We are currently custom building a number of direct replacements for the most common Leece-Neville alternators found on Universal diesel engines, including the CMI-72-IR (internally regulated/ignition excite - choose your voltage set point) the CMI-72-ER (externally regulated 72A) and the CMI-105-ER. The CMI-72-IR/ER is a direct replacement for the old 51A 8MR-2049 series which has been discontinued by Leece-Neville. We also build a Delco based 90A Motorola/Prestolite frame externally regulated alternator called the CMI-90-ERM

https://shop.marinehowto.com/t/alternators--regulators
-Maine Sail
Casco Bay, ME
Boat - CS-36T

https://marinehowto.com/

ChrisW

Thanks, mainesail.  I checked out your site and found it helpful.  For now I came to the conclusion that the proper alternator upgrade with external regulator would put my bank account at a dangerously low level.  So I decided to just replace what I had with something similar.  I ordered a LN 110-686 so I can go day sailing and marina hopping.  When I do decide to do the proper upgrade, probably next year, I will keep your store in mind.

mainesail

Just be sure what you're getting is genuine LN. The benefit of the CMI-72-IR, over the LN, is that you can choose your internal regulators voltage set point and you can't do this with the LN.

The real benefit is that if you decide to upgrade to external regulation, in the future, we have the components to convert the CMI-72-IR to external regulation. You're also getting more amps...
-Maine Sail
Casco Bay, ME
Boat - CS-36T

https://marinehowto.com/

Sdsailor

Chris W. I literally had these symptoms when one of my negative battery connections was loose.
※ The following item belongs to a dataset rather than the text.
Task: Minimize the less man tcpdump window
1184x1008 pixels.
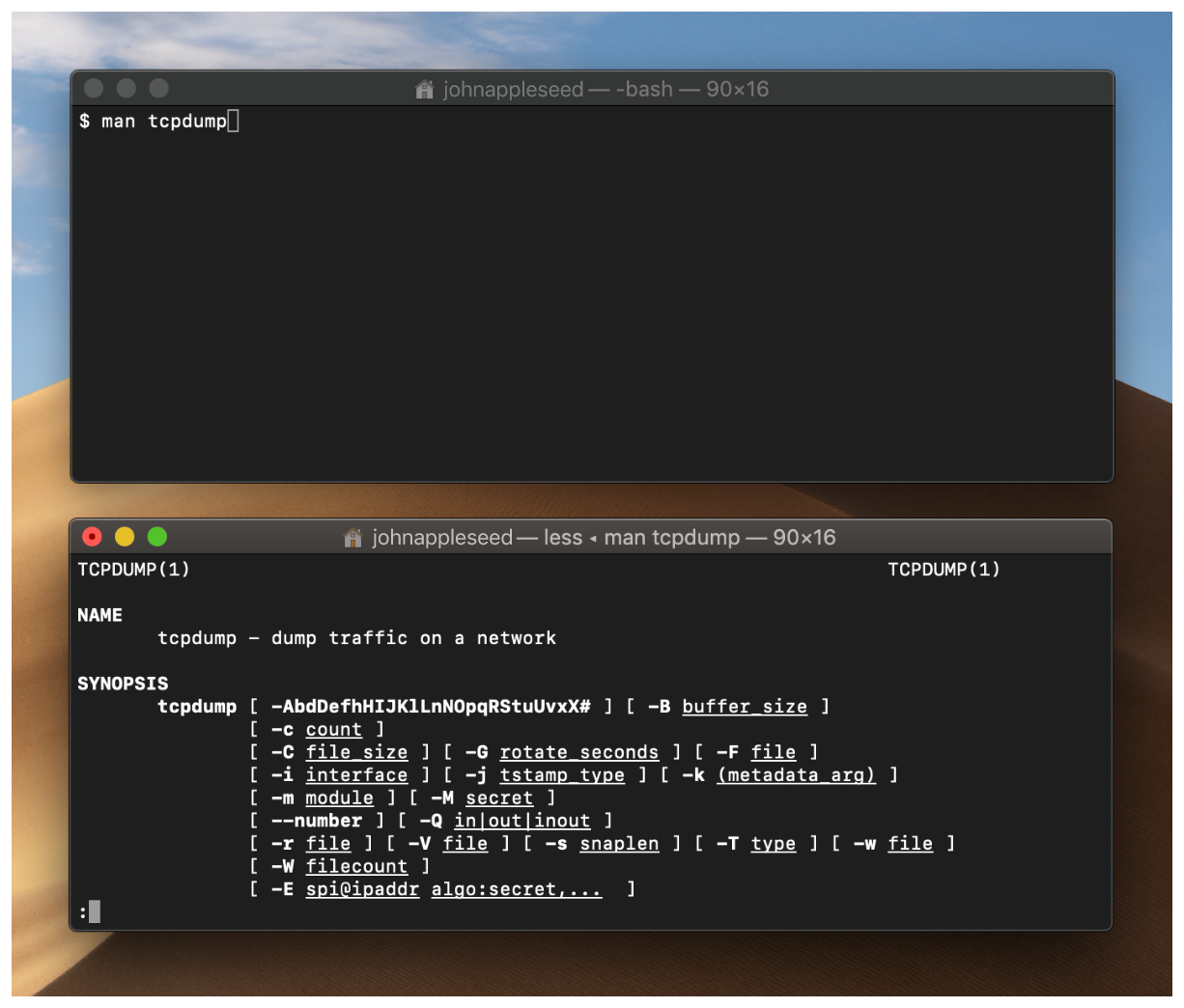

The alternator current had to find its way through the instrument panel. Voltage was reading 15+v. It destroyed my depth sounder display, thankfully that and the chart table lamp were the only casualties. While your alternator may have been damaged, maybe there was a culprit?

KWKloeber

Chris

Did you check the cost of rebuilding the stock Moto alt?  It's usually pretty reasonable and you'd have a genuine.
Twenty years from now you'll be more disappointed by the things you didn't do, than by the ones you did.
So throw off the bowlines.  Sail away from the safe harbor.  Catch the tradewinds in your sails.